--- Information provided Enclosed Below ---

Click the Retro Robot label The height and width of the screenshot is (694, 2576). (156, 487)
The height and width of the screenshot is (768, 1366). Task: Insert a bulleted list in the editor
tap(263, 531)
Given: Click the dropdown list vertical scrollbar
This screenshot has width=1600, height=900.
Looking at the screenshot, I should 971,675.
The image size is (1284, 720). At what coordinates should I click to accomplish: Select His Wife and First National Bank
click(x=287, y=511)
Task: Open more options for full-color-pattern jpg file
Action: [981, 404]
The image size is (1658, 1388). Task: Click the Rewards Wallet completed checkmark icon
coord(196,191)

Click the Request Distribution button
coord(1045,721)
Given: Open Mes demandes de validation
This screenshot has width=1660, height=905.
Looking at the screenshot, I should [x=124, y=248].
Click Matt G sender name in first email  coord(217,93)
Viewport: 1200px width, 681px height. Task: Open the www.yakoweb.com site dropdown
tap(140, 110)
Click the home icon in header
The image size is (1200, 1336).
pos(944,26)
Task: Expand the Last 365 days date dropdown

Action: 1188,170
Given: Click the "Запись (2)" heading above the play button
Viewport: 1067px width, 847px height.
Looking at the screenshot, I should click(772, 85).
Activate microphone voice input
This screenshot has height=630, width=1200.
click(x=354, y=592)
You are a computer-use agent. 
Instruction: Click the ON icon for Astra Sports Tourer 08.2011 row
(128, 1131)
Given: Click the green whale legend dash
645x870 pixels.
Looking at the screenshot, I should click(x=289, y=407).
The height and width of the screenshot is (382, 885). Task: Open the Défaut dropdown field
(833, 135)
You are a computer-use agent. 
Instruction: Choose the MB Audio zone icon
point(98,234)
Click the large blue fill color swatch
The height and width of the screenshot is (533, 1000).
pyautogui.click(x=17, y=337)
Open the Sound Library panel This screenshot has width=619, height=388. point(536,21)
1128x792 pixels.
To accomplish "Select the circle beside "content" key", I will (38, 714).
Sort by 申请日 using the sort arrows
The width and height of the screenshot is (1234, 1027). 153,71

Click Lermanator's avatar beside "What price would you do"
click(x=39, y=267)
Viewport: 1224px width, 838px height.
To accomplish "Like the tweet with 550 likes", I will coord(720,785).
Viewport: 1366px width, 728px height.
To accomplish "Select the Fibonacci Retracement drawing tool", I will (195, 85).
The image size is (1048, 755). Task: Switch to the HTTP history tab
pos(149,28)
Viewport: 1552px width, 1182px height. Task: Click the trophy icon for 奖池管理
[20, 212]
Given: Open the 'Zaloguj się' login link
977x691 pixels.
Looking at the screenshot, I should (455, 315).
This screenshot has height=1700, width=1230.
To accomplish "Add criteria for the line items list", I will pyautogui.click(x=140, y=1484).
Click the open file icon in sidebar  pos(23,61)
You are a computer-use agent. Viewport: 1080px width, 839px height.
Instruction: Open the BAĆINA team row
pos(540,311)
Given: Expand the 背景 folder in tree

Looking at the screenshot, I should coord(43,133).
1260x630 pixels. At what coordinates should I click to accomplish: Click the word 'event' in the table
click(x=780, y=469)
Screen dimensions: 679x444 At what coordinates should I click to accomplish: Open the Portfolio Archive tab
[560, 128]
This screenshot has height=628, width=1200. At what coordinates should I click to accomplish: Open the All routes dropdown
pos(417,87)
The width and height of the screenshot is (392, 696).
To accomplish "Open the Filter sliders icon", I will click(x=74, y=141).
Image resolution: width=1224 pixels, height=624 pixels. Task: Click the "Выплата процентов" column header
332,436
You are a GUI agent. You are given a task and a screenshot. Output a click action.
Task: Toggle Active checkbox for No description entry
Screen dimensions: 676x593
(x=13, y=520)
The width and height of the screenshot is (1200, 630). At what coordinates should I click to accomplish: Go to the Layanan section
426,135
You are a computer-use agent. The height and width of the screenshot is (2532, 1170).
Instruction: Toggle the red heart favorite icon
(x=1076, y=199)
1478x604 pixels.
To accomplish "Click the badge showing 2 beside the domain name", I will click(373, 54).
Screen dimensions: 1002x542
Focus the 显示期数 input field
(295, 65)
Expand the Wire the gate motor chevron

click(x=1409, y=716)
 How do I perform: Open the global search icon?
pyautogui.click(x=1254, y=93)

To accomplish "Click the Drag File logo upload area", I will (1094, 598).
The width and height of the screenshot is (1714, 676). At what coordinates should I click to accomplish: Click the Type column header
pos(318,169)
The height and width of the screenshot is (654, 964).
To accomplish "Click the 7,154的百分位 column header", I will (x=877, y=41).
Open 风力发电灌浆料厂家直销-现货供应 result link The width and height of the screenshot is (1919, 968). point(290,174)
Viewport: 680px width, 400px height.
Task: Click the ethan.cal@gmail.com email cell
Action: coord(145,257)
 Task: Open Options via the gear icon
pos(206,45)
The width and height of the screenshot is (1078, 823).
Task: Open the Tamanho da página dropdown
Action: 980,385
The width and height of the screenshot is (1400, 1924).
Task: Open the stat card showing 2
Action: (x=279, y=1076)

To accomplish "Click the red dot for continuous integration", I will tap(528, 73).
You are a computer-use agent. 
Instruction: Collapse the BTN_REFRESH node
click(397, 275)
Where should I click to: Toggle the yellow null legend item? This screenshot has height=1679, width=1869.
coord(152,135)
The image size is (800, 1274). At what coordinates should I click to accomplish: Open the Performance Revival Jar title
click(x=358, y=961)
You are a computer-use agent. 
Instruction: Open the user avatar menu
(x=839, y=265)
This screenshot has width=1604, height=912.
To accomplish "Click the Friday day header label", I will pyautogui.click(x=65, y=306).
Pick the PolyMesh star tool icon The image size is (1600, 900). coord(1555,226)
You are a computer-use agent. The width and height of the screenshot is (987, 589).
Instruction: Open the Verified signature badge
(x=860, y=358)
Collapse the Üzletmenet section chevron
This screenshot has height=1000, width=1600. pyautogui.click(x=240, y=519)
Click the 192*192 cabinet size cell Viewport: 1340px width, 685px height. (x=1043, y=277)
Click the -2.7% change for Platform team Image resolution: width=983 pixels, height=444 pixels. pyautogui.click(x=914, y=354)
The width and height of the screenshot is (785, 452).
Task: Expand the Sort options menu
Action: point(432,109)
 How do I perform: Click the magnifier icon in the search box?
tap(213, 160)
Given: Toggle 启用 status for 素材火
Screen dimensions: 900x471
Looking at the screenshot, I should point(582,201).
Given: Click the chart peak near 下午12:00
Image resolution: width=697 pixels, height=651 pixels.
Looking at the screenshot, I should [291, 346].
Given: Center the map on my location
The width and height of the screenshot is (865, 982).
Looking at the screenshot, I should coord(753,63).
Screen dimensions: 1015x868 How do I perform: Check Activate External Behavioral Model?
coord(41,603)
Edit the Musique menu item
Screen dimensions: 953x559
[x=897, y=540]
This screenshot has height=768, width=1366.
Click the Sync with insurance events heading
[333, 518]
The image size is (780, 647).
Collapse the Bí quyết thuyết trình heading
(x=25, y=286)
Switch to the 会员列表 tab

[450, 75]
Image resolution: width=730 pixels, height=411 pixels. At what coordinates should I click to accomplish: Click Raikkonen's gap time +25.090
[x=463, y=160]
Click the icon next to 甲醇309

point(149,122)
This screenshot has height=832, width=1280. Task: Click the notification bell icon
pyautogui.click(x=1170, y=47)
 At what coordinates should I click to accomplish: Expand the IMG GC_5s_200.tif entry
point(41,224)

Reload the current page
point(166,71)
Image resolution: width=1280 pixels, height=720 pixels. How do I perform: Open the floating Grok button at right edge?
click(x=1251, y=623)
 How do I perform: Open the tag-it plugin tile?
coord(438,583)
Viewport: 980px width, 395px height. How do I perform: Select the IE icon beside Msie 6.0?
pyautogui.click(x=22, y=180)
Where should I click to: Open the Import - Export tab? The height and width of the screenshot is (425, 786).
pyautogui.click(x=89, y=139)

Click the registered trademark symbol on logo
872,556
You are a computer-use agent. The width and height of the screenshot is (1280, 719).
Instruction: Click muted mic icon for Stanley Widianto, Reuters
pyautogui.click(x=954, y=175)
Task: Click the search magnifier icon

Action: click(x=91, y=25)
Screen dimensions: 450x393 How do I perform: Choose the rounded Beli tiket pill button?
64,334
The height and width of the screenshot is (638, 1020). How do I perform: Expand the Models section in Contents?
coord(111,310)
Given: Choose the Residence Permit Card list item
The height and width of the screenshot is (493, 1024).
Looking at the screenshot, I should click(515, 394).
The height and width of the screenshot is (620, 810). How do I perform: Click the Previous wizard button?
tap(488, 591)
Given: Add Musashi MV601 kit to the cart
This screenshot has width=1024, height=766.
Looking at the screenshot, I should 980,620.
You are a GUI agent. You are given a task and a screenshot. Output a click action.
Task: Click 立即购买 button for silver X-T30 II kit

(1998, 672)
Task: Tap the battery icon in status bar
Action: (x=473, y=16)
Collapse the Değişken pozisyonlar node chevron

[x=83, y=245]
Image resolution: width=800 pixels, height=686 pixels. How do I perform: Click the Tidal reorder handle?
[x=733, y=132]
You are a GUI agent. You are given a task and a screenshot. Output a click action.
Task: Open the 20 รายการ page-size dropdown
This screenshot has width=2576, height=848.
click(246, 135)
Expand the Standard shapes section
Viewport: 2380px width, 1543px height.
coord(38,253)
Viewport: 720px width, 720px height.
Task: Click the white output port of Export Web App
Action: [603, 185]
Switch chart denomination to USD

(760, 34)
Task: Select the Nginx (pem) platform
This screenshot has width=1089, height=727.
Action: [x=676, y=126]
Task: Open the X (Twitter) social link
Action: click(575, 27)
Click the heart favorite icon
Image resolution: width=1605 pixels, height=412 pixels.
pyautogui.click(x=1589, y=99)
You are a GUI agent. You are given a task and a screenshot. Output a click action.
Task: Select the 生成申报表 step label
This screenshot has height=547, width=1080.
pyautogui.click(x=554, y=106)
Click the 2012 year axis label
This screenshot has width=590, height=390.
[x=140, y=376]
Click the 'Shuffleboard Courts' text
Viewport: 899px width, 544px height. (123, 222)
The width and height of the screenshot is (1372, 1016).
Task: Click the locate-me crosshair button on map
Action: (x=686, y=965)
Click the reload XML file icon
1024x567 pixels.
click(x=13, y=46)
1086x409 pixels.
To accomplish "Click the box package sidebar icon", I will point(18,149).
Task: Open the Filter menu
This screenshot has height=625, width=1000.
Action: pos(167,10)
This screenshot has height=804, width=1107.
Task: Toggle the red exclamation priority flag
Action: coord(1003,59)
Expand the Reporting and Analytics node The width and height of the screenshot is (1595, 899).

--- End of Enclosed Information provided ---

_Problem details_. Scan the listing and report each line where the word "Filter" shows up.

_Result_.
To accomplish "Open the Filter sliders icon", I will click(x=74, y=141).
Task: Open the Filter menu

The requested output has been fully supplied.